# Prompt
While leaving the pictures out, set down only the lines from the one with "Task: Open order number 2365816" through the end of the records, exactly as they stand.

# Provided data
◇ ◇ ◇ ◇ ◇ ◇ ◇

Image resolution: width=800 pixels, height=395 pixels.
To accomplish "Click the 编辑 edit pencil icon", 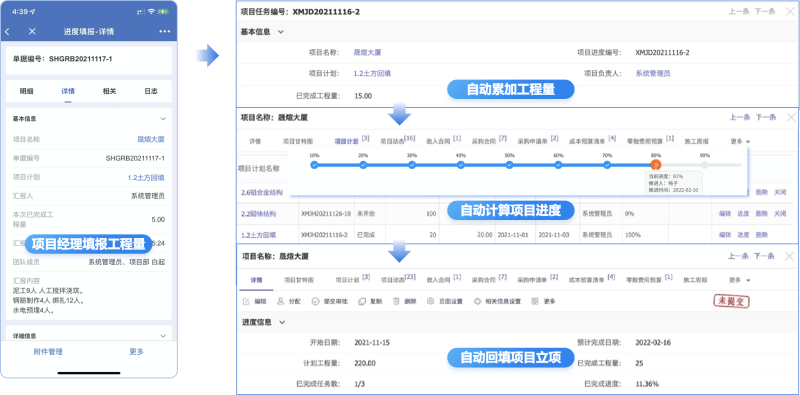I will [x=245, y=302].
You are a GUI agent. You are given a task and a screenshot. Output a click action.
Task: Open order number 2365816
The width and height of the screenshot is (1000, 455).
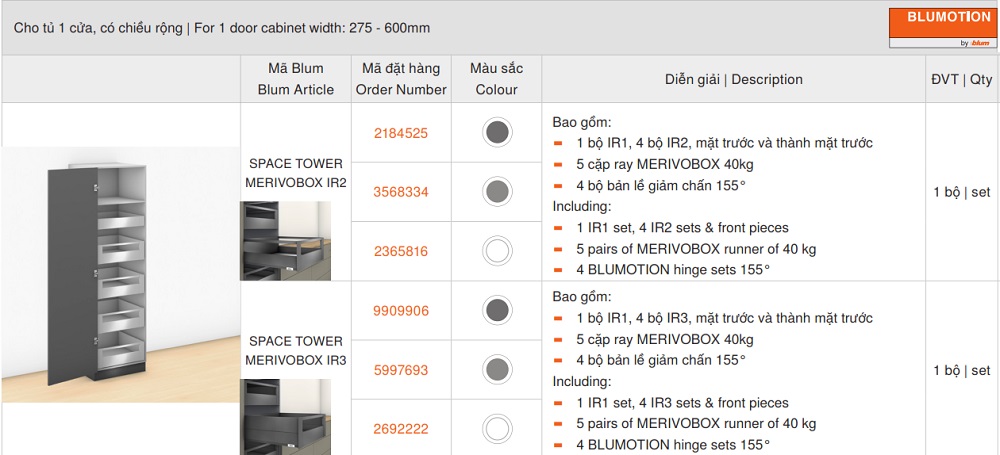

◇ ◇ ◇ ◇ ◇ ◇ ◇

# Your response
Task: Open order number 2365816
The width and height of the screenshot is (1000, 455).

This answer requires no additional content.